• INPUT DATA:
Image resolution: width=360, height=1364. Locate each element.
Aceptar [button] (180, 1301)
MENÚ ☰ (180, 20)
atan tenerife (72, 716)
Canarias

• DIRECTIONS: Print every line of the records above without a single difference.

• EXERCISE ANSWER:
Image resolution: width=360, height=1364. Locate each element.
Aceptar [button] (180, 1301)
MENÚ ☰ (180, 20)
atan tenerife (72, 716)
Canarias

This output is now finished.